Then he said to the crowd, "If any of you wants to be my follower, you must turn from your selfish ways, take up your cross daily, and follow me. If you try to hang on to your life, you will lose it. But if you give up your life for my sake, you will save it."
Luke 9:23-24
I've felt really down lately. A combination of many little things has all accumulated to one big ball of Bummed Out. A few nights ago I was even considering transferring to another school, because I just didn't feel happy here anymore. That's when it hit me, and I felt like a selfish idiot. The reason I've felt so "unhappy" is because I been so selfish. I haven't been a servant to anyone. I haven't been showing love. I've been so concerned with school and my own well-being that I haven't even put into consideration the lives of others.
Satan knows exactly how to keep me from taking up my cross daily. He tells me lies. That I'm lonely, that I have to be perfect, that I'm always right and other are the ones to blame. That I'm doing fine on my own.

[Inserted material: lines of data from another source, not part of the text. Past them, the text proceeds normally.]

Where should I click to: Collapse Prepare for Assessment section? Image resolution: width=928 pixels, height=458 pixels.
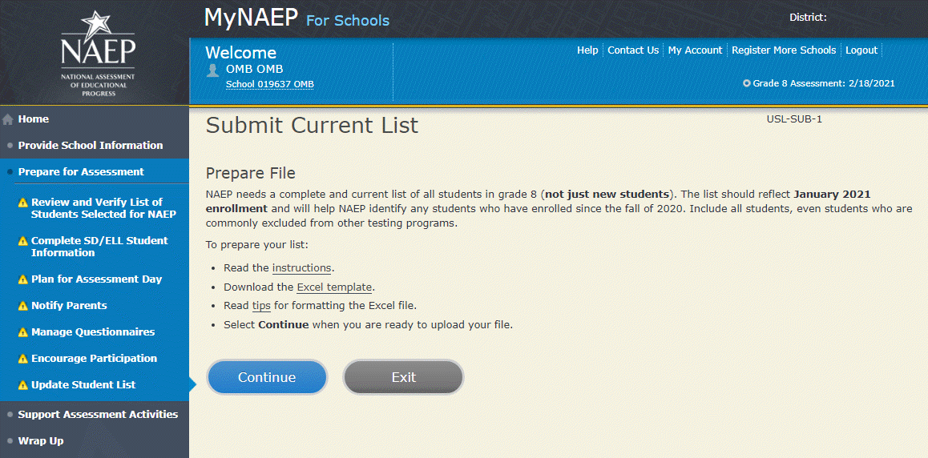click(x=81, y=172)
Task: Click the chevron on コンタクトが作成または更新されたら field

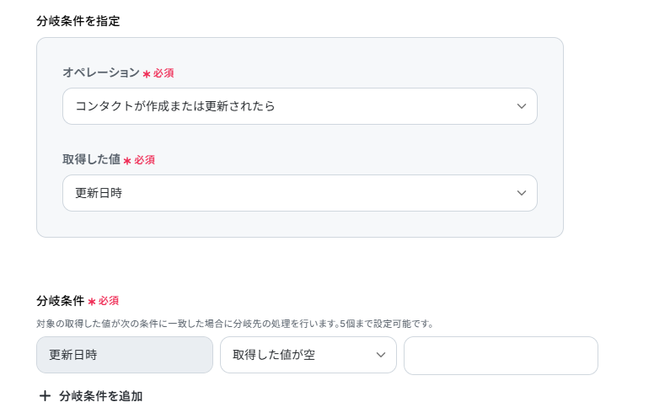Action: tap(522, 106)
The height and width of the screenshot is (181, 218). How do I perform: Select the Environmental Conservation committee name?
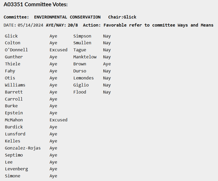(x=67, y=17)
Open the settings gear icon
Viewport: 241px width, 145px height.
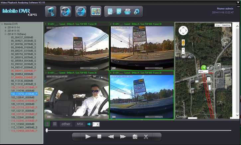point(136,12)
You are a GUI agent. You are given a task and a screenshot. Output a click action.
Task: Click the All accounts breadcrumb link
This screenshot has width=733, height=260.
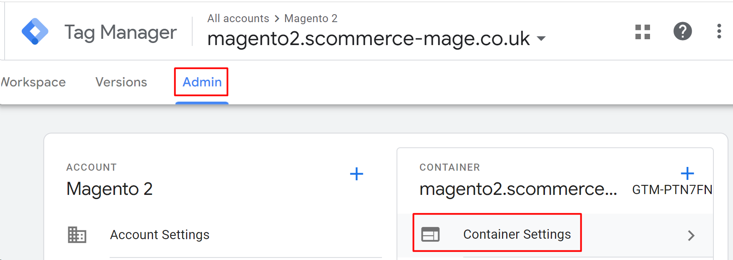point(238,18)
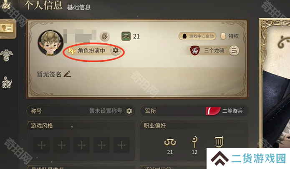The image size is (290, 169).
Task: Select the level 12 staff job icon
Action: pos(194,142)
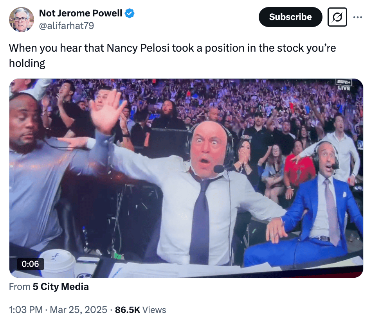
Task: Click the blue verified checkmark badge
Action: coord(130,13)
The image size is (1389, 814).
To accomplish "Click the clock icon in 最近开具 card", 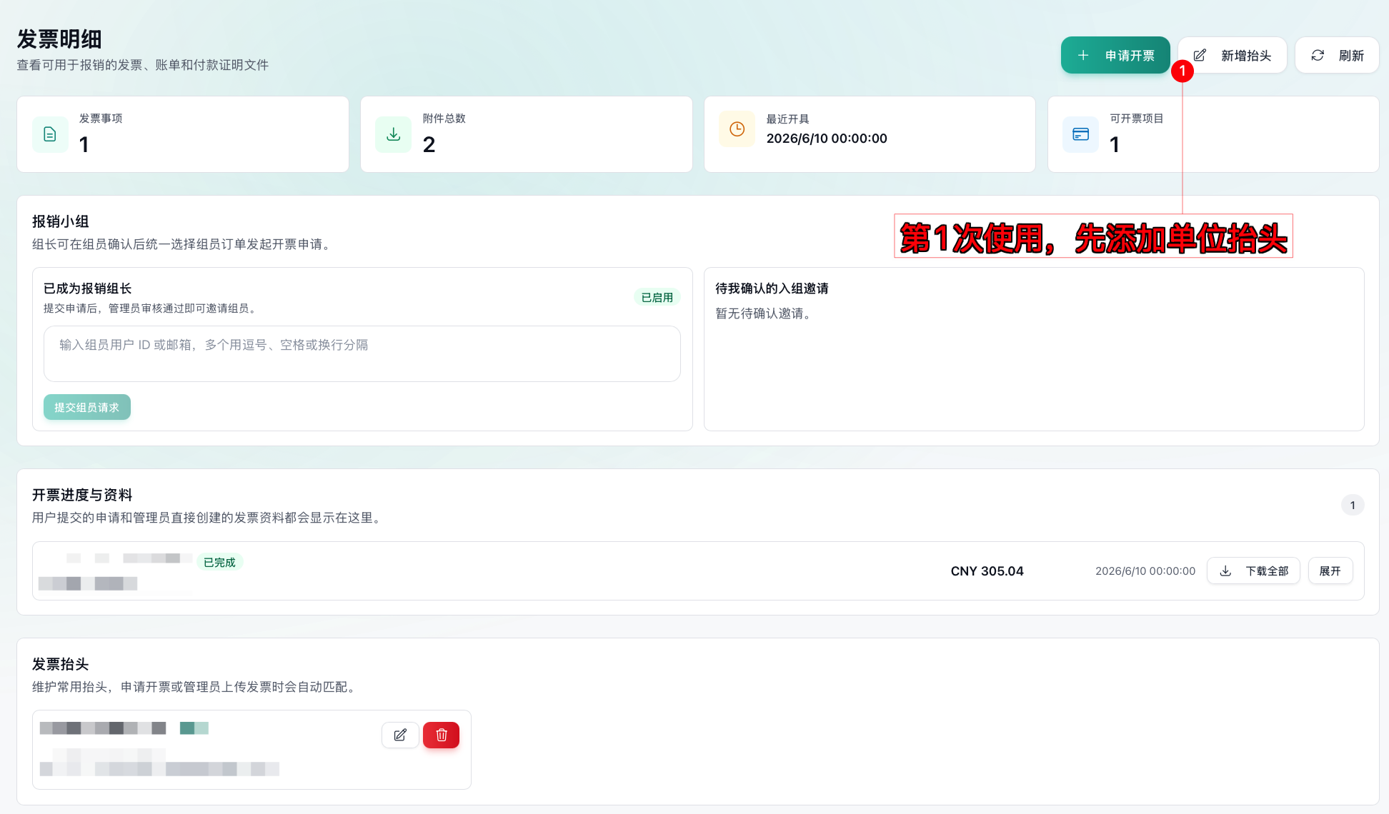I will (x=737, y=129).
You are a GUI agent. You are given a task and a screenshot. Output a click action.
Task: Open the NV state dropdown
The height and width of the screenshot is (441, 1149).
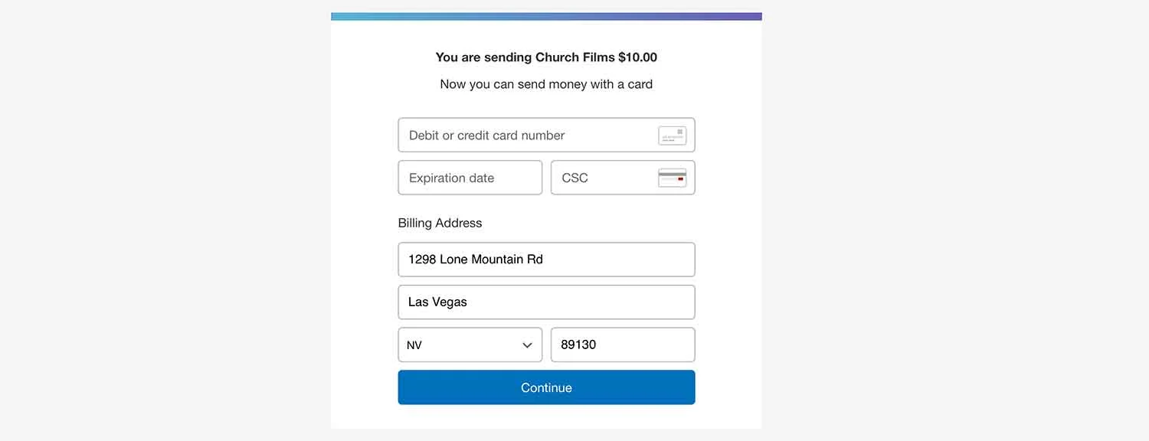(x=470, y=345)
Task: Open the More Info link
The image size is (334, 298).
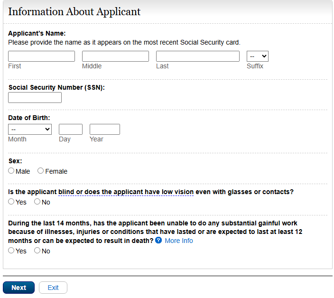Action: (179, 241)
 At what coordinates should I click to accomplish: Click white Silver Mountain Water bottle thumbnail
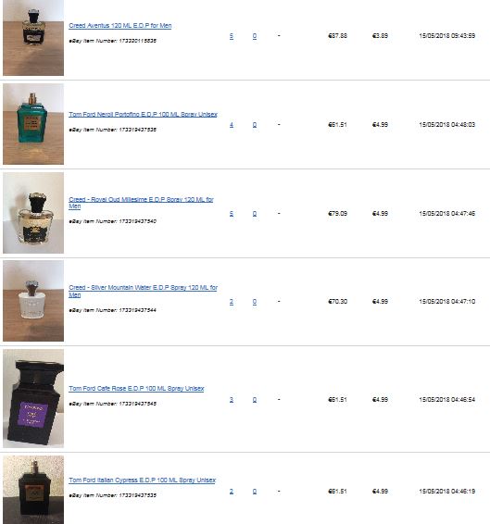(x=33, y=301)
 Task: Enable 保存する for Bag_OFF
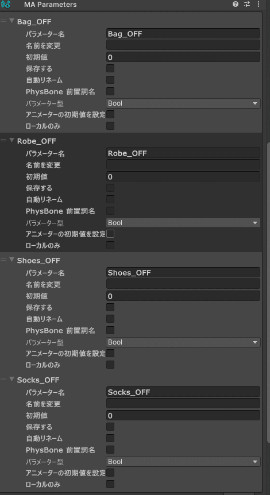(x=110, y=68)
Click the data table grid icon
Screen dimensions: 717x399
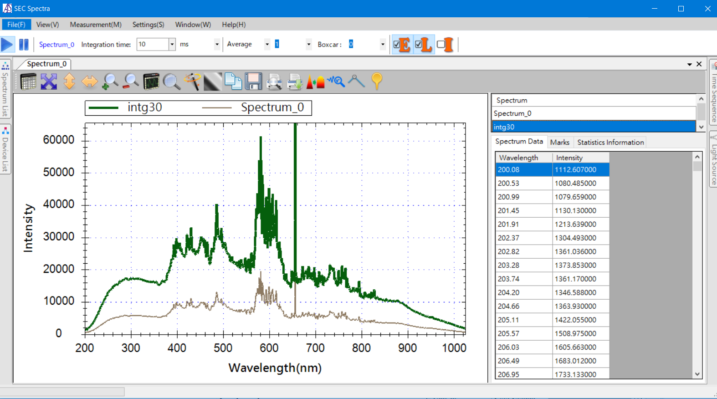(28, 82)
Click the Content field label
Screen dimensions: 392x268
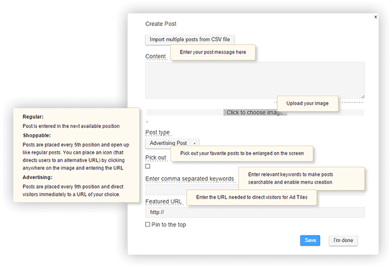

How often I forget that I've already been set free from all that. How often I forget, I'm Yours.
"In fact, Satan, here's to you: a toast with my fist, and then with my shoe! You'll regret the day that you ever messed with me, with my brothers and sisters, because we're an army you see!"
Consume me, God.
I must become less. Way less.
1 comment:
Thats so true! How funny it is that the things we think will make us worn out and needy (like being a servant) make us full and lead us to Him, while trying to take care of ourselves leads to hurt and deception.
how easily we are duped into believing that which is completely untrue.
how can i start a third sentence with the word "how" without sounding like the indians in peter pan?
anyway.
Thanks for that reminder Georgia.
it really did remind me that its not about me.
Rest in Him!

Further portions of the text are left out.